0

yûsuf -aleyhisselâm-, daha küçük yaşlarından itibâren babasının büyük bir sevgisine mazhar olmuştu. her hâliyle kardeşlerinden farklıydı. nitekim babası yakûp -aleyhisselâm-, oğlu yûsuf’ta kendisindeki husûsiyetleri görmüştü. bu sebeple o’na olan meyli, diğer evlâdlarından fazla idi. o’nu çok sever, bütün oğullarından azîz tutar ve yanından ayırmazdı.
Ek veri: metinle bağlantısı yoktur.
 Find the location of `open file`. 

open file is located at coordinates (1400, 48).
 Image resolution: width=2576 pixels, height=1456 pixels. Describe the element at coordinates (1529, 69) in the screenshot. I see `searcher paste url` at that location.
kâinâttaki bütün mahlûkâtın kalbî temâyülleri, müsbet veya menfî istîdâdlarına göre farklılık arz eder. ancak egoizm, yâni varlığın kendine olan meclûbiyeti asıldır. bundan dolayı her varlık, kendine âit müşterekleri nerede müşâhede ederse, oraya meyleder. bu, kendini gayrda tesbît ve temâşâ etmenin bir netîcesidir. yâni, aynı cinsten olanlar, birbirlerini cezbederler. her nerede bir sevgi varsa, bu, sevenin sevilende kendi vasıflarını bulmasından kaynaklanmaktadır. nitekim cezb ve incizâb, yâni çekmek veya çekilmek için bu beraberlik ve ayniyet şarttır. nefsânî hayat, fâsıkları cezbederken; rûhâniyet, sâdık ve sâlihleri; küfür, kâfiri; irşâd, irşâda tâlib olan kimseyi cezbeder. bu câzibe kânunu, maddede ve mânâda, hayırda ve şerde bütün ihtişâmıyla hükmünü icrâ eder.